Deutschland sieht sich in der Verantwortung, dass die Industrieländer substanzielle Zugeständnisse beim Abbau von Handelsbarrieren gegenüber den Entwicklungsländern machen müssen. Wir haben uns bereits mit Erfolg dafür eingesetzt, dass im vergangenen Februar die Europäische Union eine Handelsinitiative verabredet hat, die den ärmsten Entwicklungsländern den vollständig freien Zugang zu den Märkten der Europäischen Union ermöglicht.

Nun müssen wir gemeinsamen in einer neuen Handelsrunde dafür sorgen, dass auch für die anderen Länder substanzielle Handelserleichterungen eingeführt werden. Unsere beiden Regierungen verfolgen dabei in vielen Bereichen durchaus identische Ziele. Dies gilt zum Beispiel für die aus indischer Sicht wichtigen Fragen zur Implementierung der vorherigen Handelsrunde und zum Antidumping.

Ich bin zuversichtlich, dass wir in diesem Sinne einen wirklich konstruktiven Dialog mit unseren Partnern und vor allen Dingen mit Indien, das in dieser Frage eine außerordentlich gewichtige Stimme in der Welt hat, führen werden.

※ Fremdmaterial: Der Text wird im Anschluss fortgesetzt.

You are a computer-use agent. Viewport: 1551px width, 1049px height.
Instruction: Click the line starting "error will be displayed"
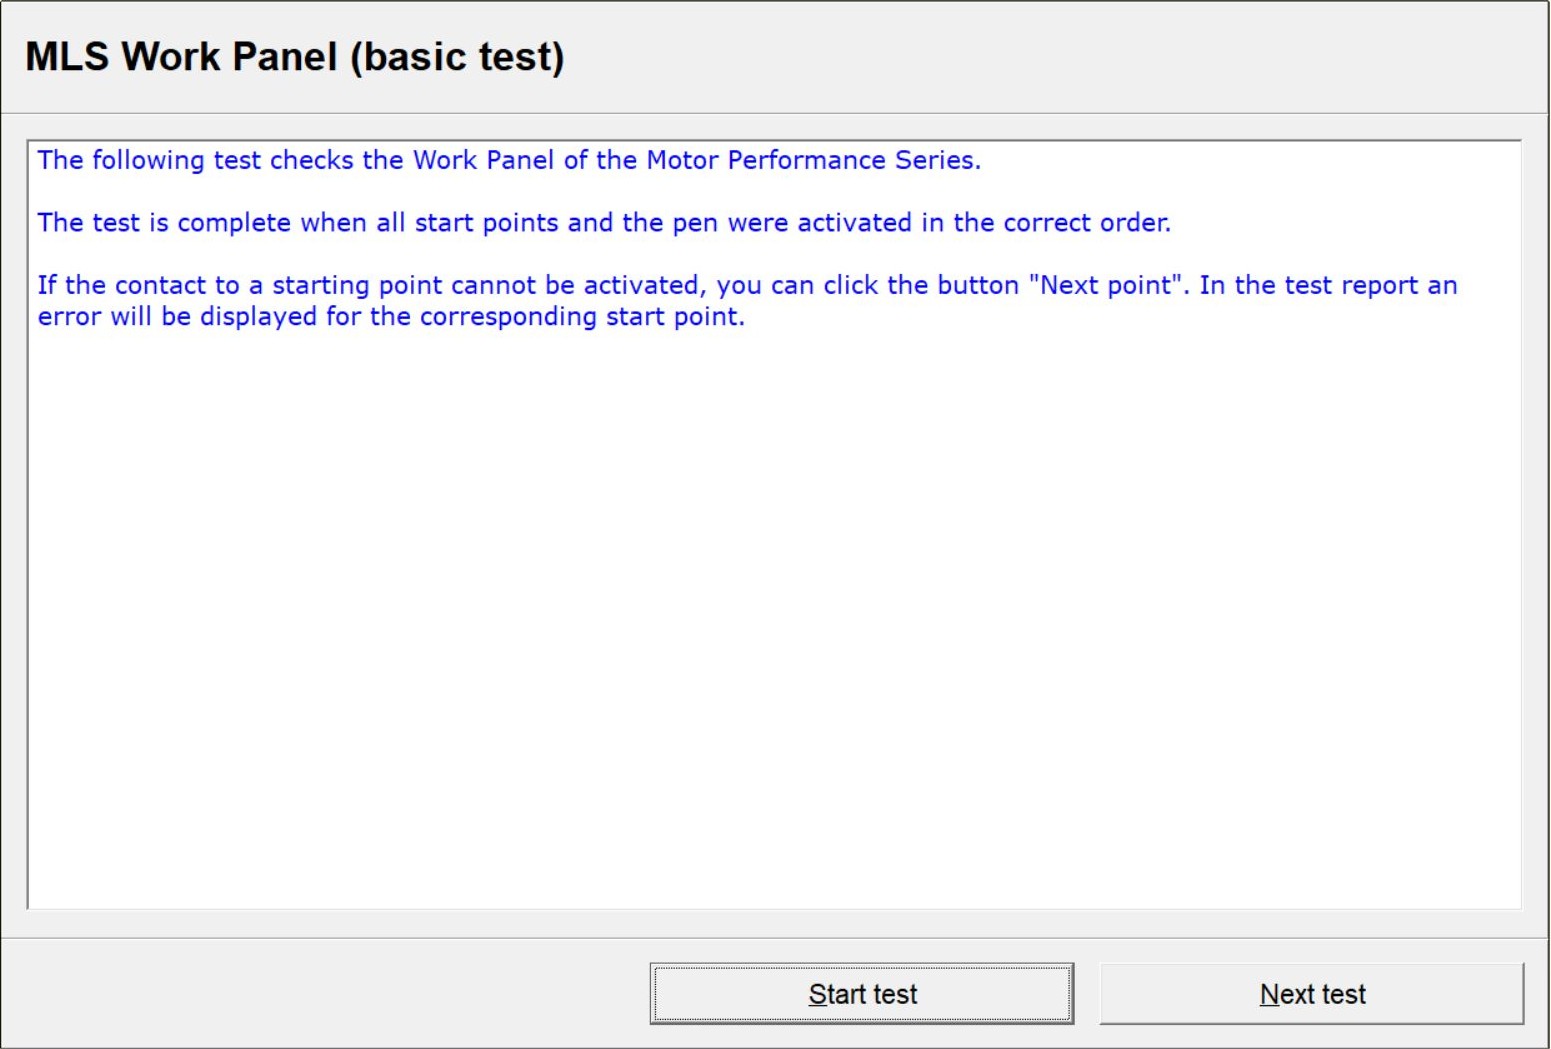[x=390, y=317]
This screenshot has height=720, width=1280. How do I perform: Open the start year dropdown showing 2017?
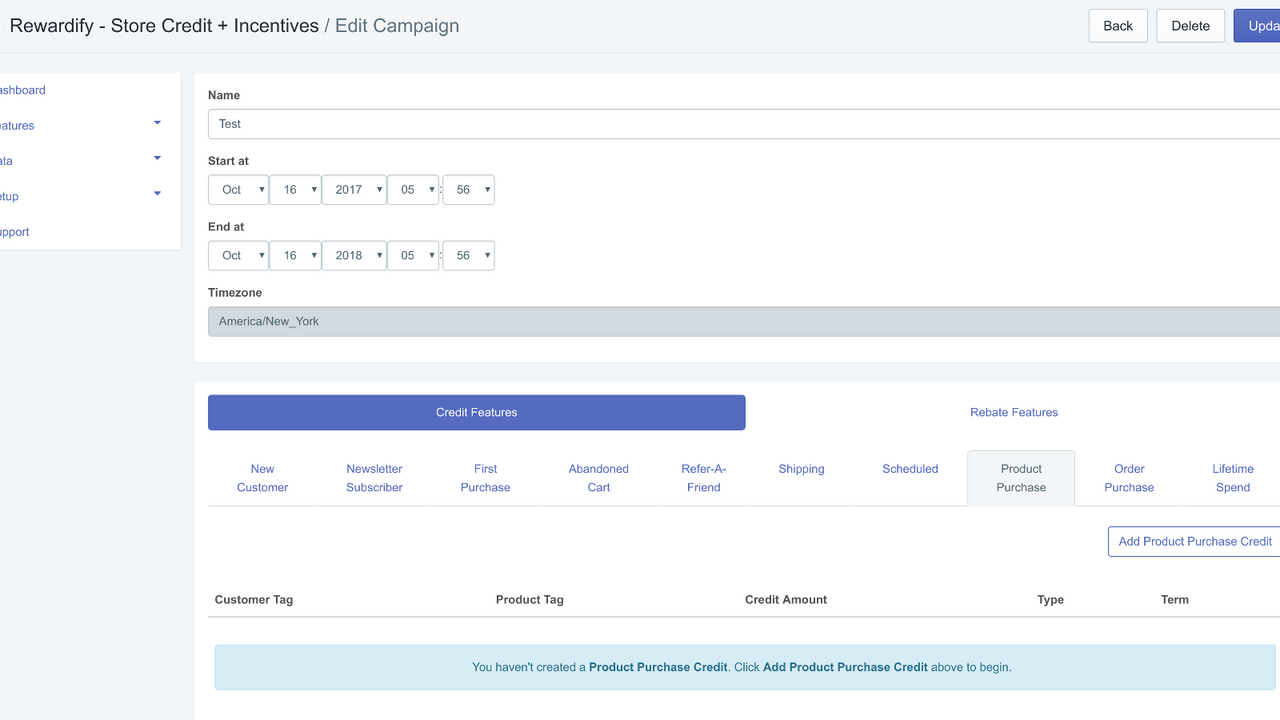pos(354,189)
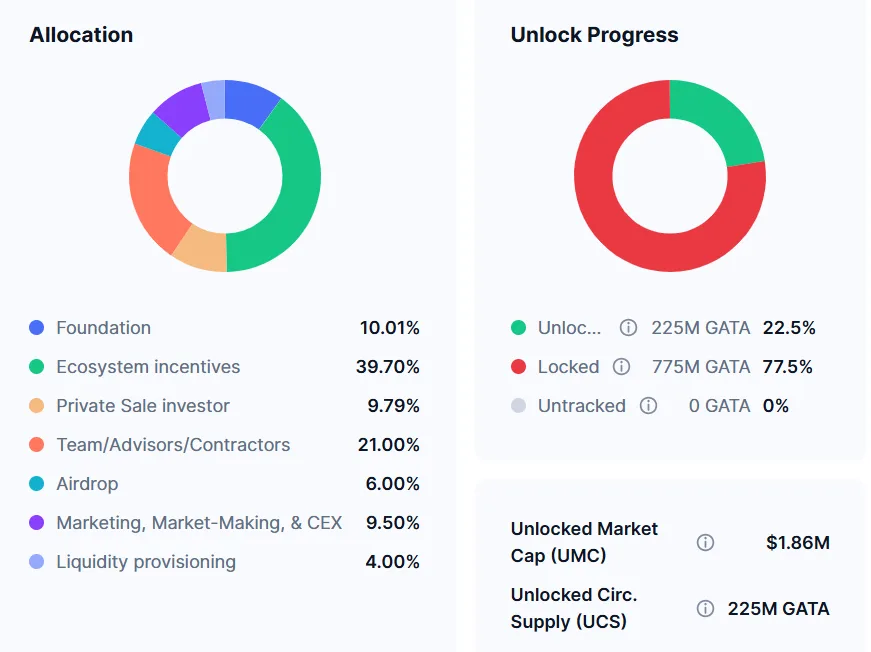Toggle the Ecosystem incentives legend dot

pyautogui.click(x=37, y=367)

Ich bin sehr erfreut darüber, dass sich die deutsch-indischen Wirtschaftsbeziehungen solide und sehr positiv entwickeln. Auf diesem Fundament, das ja nicht nur ein Fundament wirtschaftlicher Zusammenarbeit ist, sondern das insbesondere auch die kulturelle Dimension einschließt, müssen und können wir aufbauen und den Wirtschaftsaustausch weiter intensivieren. Denn ich bin ganz sicher, das Potenzial für unsere wirtschaftliche Zusammenarbeit sowohl im Handel als auch bei der industriellen Kooperation und im Bereich der Kooperation der Dienstleistungen ist bei weitem noch nicht ausgeschöpft. Es ergeben sich unübersehbare Chancen zum Nutzen beider Seiten.

Deshalb werde ich während meines Besuches auch von einer hochrangigen Wirtschaftsdelegation aus Deutschland begleitet. Der Bundeswirtschaftsminister, der diese Zusammenkunft mit organisiert hat, führt diese Wirtschaftsdelegation. Ich verspreche mir davon, dass wir gemeinsam das große Interesse der deutschen Wirtschaft am Geschäfts- und Handelspartner Indien unterstreichen.

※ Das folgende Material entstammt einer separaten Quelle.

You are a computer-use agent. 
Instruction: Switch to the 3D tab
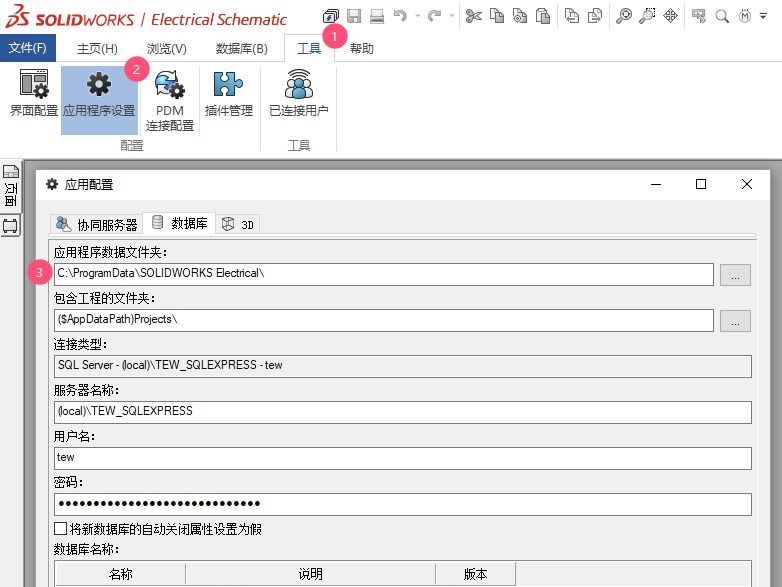(x=239, y=224)
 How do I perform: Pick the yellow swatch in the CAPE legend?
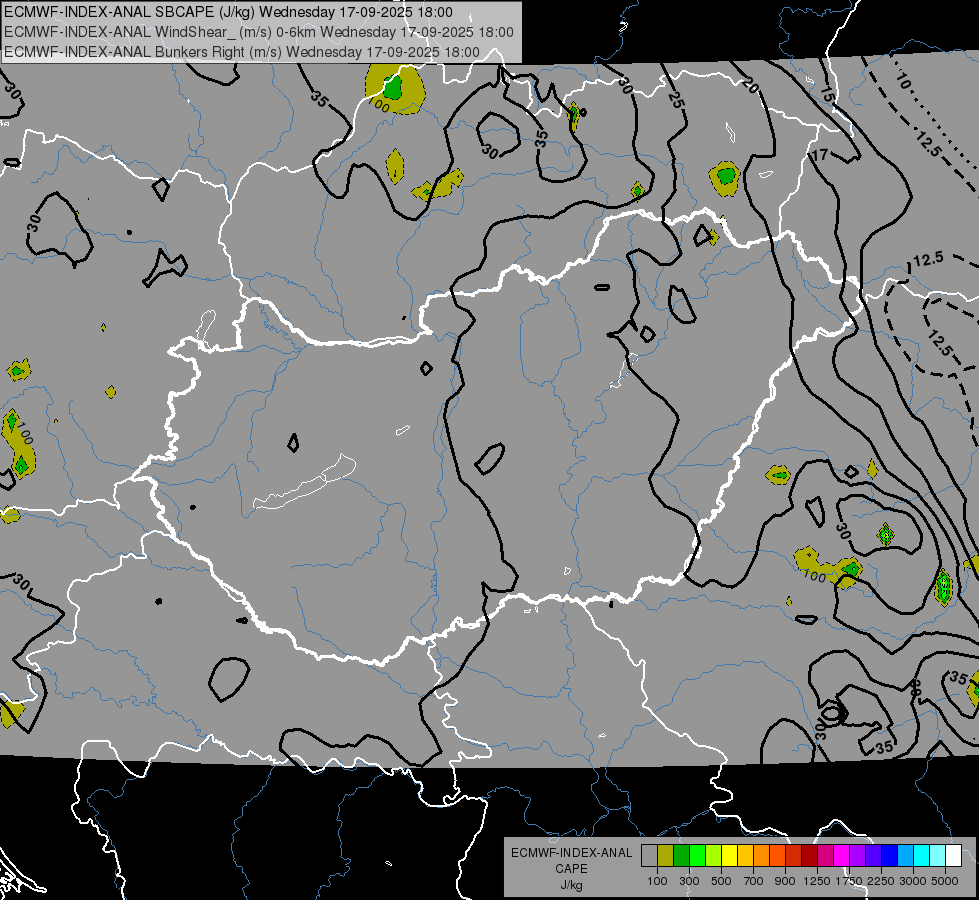click(x=729, y=856)
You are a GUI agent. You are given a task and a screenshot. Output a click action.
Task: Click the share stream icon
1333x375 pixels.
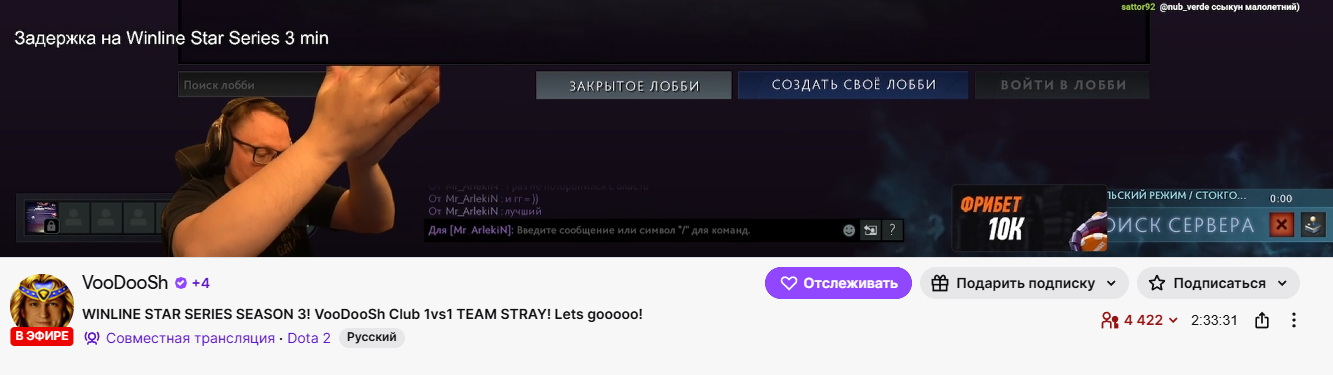click(1262, 321)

Der IT-Sektor war in den letzten Jahren der dynamischste Wirtschaftsbereich in Indien, und dieser Zukunftssektor spielt auch in den bilateralen Wirtschaftsbeziehungen eine zunehmend größere Rolle.

Ich freue mich deshalb sehr auf die Begegnungen mit deutschen und indischen Unternehmen in Bangalore. In diesem - Sie haben es gesagt - "Silicon Valley" - dieser "Stadt der Zukunft", wie Nehru sie vor Augen hatte - haben sich neben bedeutenden indischen auch große deutsche Software-Unternehmen niedergelassen. Ich bin davon überzeugt, dass sich gerade in diesem Hochtechnologiebereich neue Chancen für eine zukunftsgerichtete Kooperation zwischen deutschen und indischen Unternehmen entwickeln lassen.

Dabei sollte man aber auch die traditionellen Bereiche unserer Zusammenarbeit nicht vergessen. Das, was man völlig zu Unrecht "old economy" im Vergleich zur so-genannten "new economy" nennt, ist richtig betrachtet nicht wirklich "old", sondern es geht um die Durchdringung dieser klassischen Industrie mit den Möglichkeiten und Ergebnissen der "new economy". Deswegen ist die gelegentlich anzutreffende Aufteilung eine, die wir in dieser Form nicht akzeptieren können und nicht akzeptieren sollten. Es geht bei allem Interesse für die "neweconomy" auch und gerade darum, das zu fördern, was man auf dem Gebiet der klassischen industriellen Zusammenarbeit fördern kann.

Im Übrigen gilt: Nur auf der Basis von gleichberechtigter Partnerschaft kann eine erfolgreiche Verbindung dauerhaft gedeihen. Lassen Sie uns deswegen für diese gleichberechtigte Partnerschaft zwischen Indien und Deutschland gemeinsam arbeiten.

In diesem Sinne wünsche ich Ihnen eine erfolgreiche Veranstaltung hier und heute und, was noch wichtiger ist, eine wirklich gelungene Zusammenarbeit, die durchaus - das ist jedenfalls unser Wunsch - in guten Geschäften zum Nutzen beider Seiten münden kann.